The company is “pausing” a planned 35,000 redundancies that it announced in February, meanwhile, with CEO Noel Quinn saying: “I take the well-being of our people extremely seriously [we have paused the redundancies] to reduce the uncertainty they are facing at this difficult time.
The news came as HSBC continued to overhaul its digital and IT processes, with an investor report this morning showing that many transformative investments were bearing fruit as the bank digitalised.
(HSBC earlier pledged — as Computer Business Review reported — to slash legacy software costs $900 million by 2022 under its restructuring plan, and trim existing technology costs by up to $1.2 billion).
CEO Quinn added: “We continue to press forward with the other areas of our transformation with the aim of delivering a stronger and leaner business that is better equipped to help our customers prosper in the recovery still to come.”

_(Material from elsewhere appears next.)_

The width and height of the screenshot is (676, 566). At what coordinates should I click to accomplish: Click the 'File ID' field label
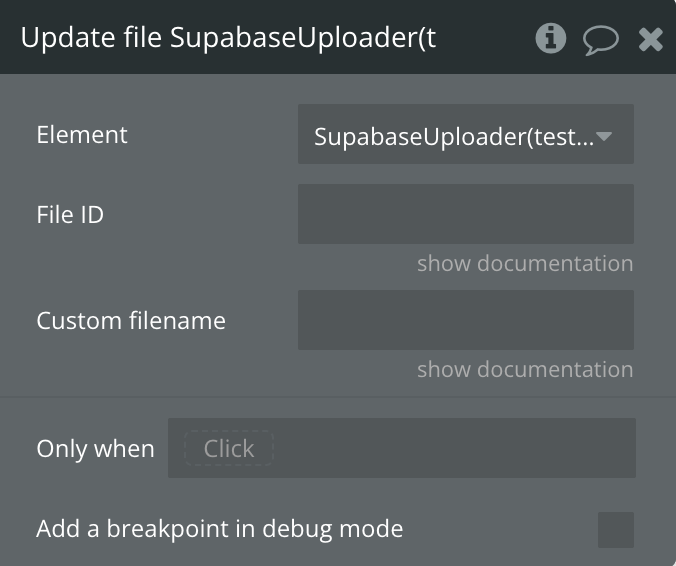[x=70, y=214]
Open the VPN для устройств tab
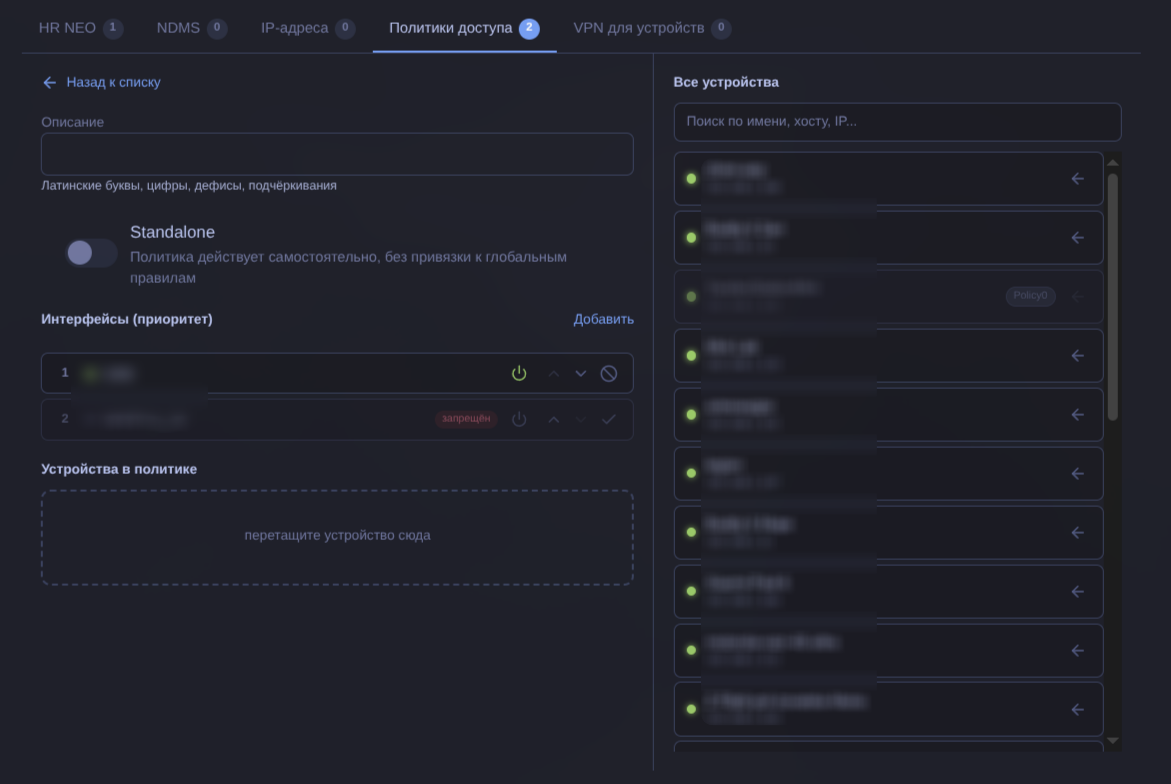This screenshot has height=784, width=1171. pos(651,28)
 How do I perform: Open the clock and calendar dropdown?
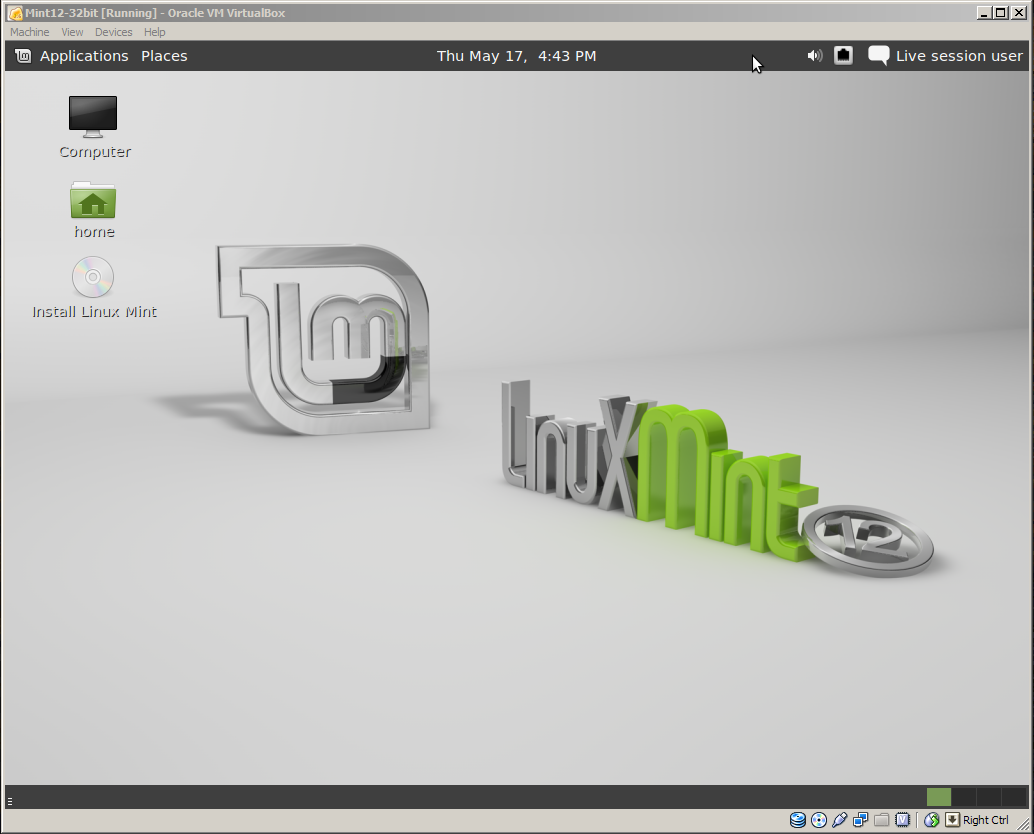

HSBC Digital Transformation
An investor presentation suggests that many digital transformation efforts are beginning to bear fruit. “Enhanced support” for customers through digital channels alone saw loans and advances increase by a chunky $64 billion versus Q1 2019, as customers moved to shore up liquidity.
The company is also continuing to combine its the wholesale banking middle and back office, and launched a new digital platform globally across its Global Private Banking (GPB) segment, along with a new digital advisory offering. On the retail banking side, the quarter saw it enable Digital Identification and Verification for UK Current Accounts, and the bank said it is “are working with our various regulators to further enable digital sales”.
Across commercial banking, mobile downloads of the company’s HSBCnet application rose 32 percent during Q1 alone.